Estudos avaliam aspectos técnicos, regulatórios e legais para o uso compartilhado da rede. A lei sancionada pelo governador Carlos Massa Ratinho Junior, que dá novas atribuições à Sanepar, permite essa operação.

Os fios expostos de telefonia, internet e de tv a cabo podem estar com os dias contados pelo menos no Paraná. Os 36.754 quilômetros da rede de esgoto da Sanepar em todo o Estado poderão ser utilizados também como caminho para uma rede de fibra ótica robusta a ponto de suportar o novo sistema 5G. A Sanepar vem promovendo há cerca de três meses uma série de estudos que podem indicar a viabilidade desse sistema de uso compartilhado.
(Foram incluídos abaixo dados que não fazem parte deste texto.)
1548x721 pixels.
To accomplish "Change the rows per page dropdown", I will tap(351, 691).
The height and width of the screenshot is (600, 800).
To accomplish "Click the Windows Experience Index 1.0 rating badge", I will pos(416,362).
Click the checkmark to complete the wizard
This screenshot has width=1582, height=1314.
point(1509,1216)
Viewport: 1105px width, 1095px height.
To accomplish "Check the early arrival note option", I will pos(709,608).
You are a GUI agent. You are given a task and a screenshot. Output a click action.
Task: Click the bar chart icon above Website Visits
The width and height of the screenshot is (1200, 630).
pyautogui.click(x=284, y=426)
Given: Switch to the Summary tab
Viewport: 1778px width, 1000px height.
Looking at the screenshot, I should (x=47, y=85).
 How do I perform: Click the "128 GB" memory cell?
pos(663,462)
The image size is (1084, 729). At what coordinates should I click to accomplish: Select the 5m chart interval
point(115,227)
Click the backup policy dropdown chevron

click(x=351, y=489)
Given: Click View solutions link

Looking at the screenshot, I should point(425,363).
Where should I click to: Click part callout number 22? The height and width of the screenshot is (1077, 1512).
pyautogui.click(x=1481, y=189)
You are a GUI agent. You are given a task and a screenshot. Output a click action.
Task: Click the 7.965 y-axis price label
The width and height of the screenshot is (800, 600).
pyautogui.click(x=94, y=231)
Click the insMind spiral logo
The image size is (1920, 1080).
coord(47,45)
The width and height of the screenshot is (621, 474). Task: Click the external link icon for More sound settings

A lei sancionada pelo governador Carlos Massa Ratinho Junior, que dá novas atribuições à Sanepar, permite essa operação. O uso compartilhado da rede de esgoto com fibras ópticas já foi adotado em vários países, mas no Brasil ainda requer regulamentação por parte da Agência Nacional de Telecomunicações (Anatel) e da Agência Nacional de Água (ANA).

O diretor-presidente da Sanepar, Claudio Stabile, destaca que a Companhia também é uma empresa de inovação. “Acompanhamos a evolução do setor e das demandas da sociedade. Tudo o que pudermos fazer para melhorar a qualidade de vida da população, reduzir custos e aprimorar a performance da empresa é objeto de nossos estudos e do nosso planejamento”, afirma.

O uso compartilhado pode ser uma fonte de renda alternativa para a Sanepar e, ao mesmo tempo, um ganho significativo para as empresas de comunicação. Em vez pendurar fios e cabos em postes ou de cavar buracos por todo canto, poderão usar o sistema de esgoto já existente e, com essa alternativa, chegar o mais próximo possível das residências, comércios e pontos industriais.

Um grupo de trabalho na Sanepar avalia os aspectos técnicos, regulatórios e legais para viabilizar esse uso compartilhado da rede. O acesso da fibra óptica à tubulação de esgoto ocorreria por método não destrutivo, uma tecnologia já adotada pela Companhia que usa um robô para fazer diagnóstico de rede.